Specifically, when scheduling a region leader, TiKV follows these steps to ensure data consistency:

  1. Elect a new Leader: TiKV elects a new Leader node in the cluster according to the rules of the Raft protocol to take over the Region.

  2. Data replication and synchronization: The new Leader node replicates and synchronizes data with other nodes to ensure it has the latest data. During this process, TiKV uses the log replication mechanism in the Raft protocol to copy data from the old Leader node to the new Leader node.

During this process, TiKV ensures data consistency and does not prohibit corresponding data writes. Even during the region leader scheduling process, data write operations can still be performed. This is because the Raft protocol can ensure data consistency and availability during the Leader node switch.

| username: TiDBer_7N2ShMS5 | Original post link

What I mean by leader scheduling and leader election are two different things. The leader scheduling I am referring to is the load balancing scheduling.

| username: Billmay表妹 | Original post link

Then you might need to describe the problem more clearly~

| username: TiDBer_7N2ShMS5 | Original post link

Okay, I’ll re-edit it.

| username: TiDBer_7N2ShMS5 | Original post link

Re-edited.

| username: zhanggame1 | Original post link

TiDB inherently defaults to 3 replicas. Generally, all 3 replicas are consistent, so switching the leader to another replica is quick and has minimal impact.

| username: TiDBer_7N2ShMS5 | Original post link

Thank you for your reply. What I want to discuss is not the leader election switch, but how to ensure data consistency before and after migration without stopping writes when a region with write capability is migrating from a high-load node to a low-load node.

| username: Kongdom | Original post link

It should also be controlled by TSO for different versions and transactions.

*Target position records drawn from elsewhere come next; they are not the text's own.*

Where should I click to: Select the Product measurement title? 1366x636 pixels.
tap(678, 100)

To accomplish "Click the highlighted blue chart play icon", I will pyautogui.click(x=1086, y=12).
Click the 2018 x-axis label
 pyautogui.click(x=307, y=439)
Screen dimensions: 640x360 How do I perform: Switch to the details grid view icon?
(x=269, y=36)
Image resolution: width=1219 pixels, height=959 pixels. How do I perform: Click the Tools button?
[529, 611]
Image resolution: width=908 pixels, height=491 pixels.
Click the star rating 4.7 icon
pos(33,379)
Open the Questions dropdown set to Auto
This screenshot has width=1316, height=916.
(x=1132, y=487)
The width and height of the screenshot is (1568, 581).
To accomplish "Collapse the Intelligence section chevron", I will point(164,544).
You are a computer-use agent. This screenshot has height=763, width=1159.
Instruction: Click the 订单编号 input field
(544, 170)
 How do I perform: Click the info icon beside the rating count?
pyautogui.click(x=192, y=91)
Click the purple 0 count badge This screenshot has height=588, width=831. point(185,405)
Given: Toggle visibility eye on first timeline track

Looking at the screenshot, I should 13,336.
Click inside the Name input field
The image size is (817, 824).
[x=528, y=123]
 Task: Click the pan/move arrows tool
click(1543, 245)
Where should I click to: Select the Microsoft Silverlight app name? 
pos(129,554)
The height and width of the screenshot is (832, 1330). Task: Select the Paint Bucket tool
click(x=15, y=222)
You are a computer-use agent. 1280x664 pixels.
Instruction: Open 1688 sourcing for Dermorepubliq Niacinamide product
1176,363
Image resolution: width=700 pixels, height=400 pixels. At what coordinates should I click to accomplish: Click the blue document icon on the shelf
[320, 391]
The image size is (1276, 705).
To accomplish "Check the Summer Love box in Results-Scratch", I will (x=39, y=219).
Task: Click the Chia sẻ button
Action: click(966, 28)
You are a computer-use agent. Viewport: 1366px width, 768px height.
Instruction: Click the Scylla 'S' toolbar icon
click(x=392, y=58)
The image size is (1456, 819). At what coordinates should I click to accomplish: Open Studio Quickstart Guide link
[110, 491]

| username: TiDBer_7N2ShMS5 | Original post link

Could you please elaborate a bit more?

| username: TiDBer_7N2ShMS5 | Original post link

Does anyone know? Is the post going to sink? :joy:

| username: Soysauce520 | Original post link

Raft log

| username: TiDBer_7N2ShMS5 | Original post link

Could you please elaborate?

| username: Soysauce520 | Original post link

Writing to a region also involves writing the Raft log first. You can check this document on high concurrency best practices. High concurrency writes are definitely inseparable from scheduling and elections. There are also parameters for controlling scheduling in pd-ctl, you can take a look.

| username: TiDBer_7N2ShMS5 | Original post link

Thank you for the reply, but this document still doesn’t solve my question. The article is rather vague, it only mentions splitting the region through split, but doesn’t go into detail on how to schedule and maintain data consistency.

| username: Kongdom | Original post link

Check this out:

| username: Soysauce520 | Original post link

Therefore, during the scheduling process, the original node will still receive write requests. Will the corresponding data writes be prohibited during the scheduling process? This will not prohibit writes because it involves writing logs. First, the Raft log is written, and later the region applies the log. The region scheduling and log application should be viewed separately. Data is not directly written to the region.

| username: TiDBer_7N2ShMS5 | Original post link

I don’t quite understand what “subsequent Region application logs” means. Is the region after scheduling a follower of the region before scheduling?

| username: TiDBer_7N2ShMS5 | Original post link

Sir, I’m not very familiar with the TIKV code. After reading it several times, I feel that each time a leader region is scheduled, a follower state peer is first added on the target Store, then data is synchronized, then this peer is made the new leader, and finally the old leader is removed. Is that correct? Please correct me if I’m wrong!

| username: 大飞哥online | Original post link

The general process is to first switch to another follower with a low load to take over the leader; then find another server with a low load, create a replica, and after the raft synchronization is complete, delete the initially high-load replica. That’s roughly the process.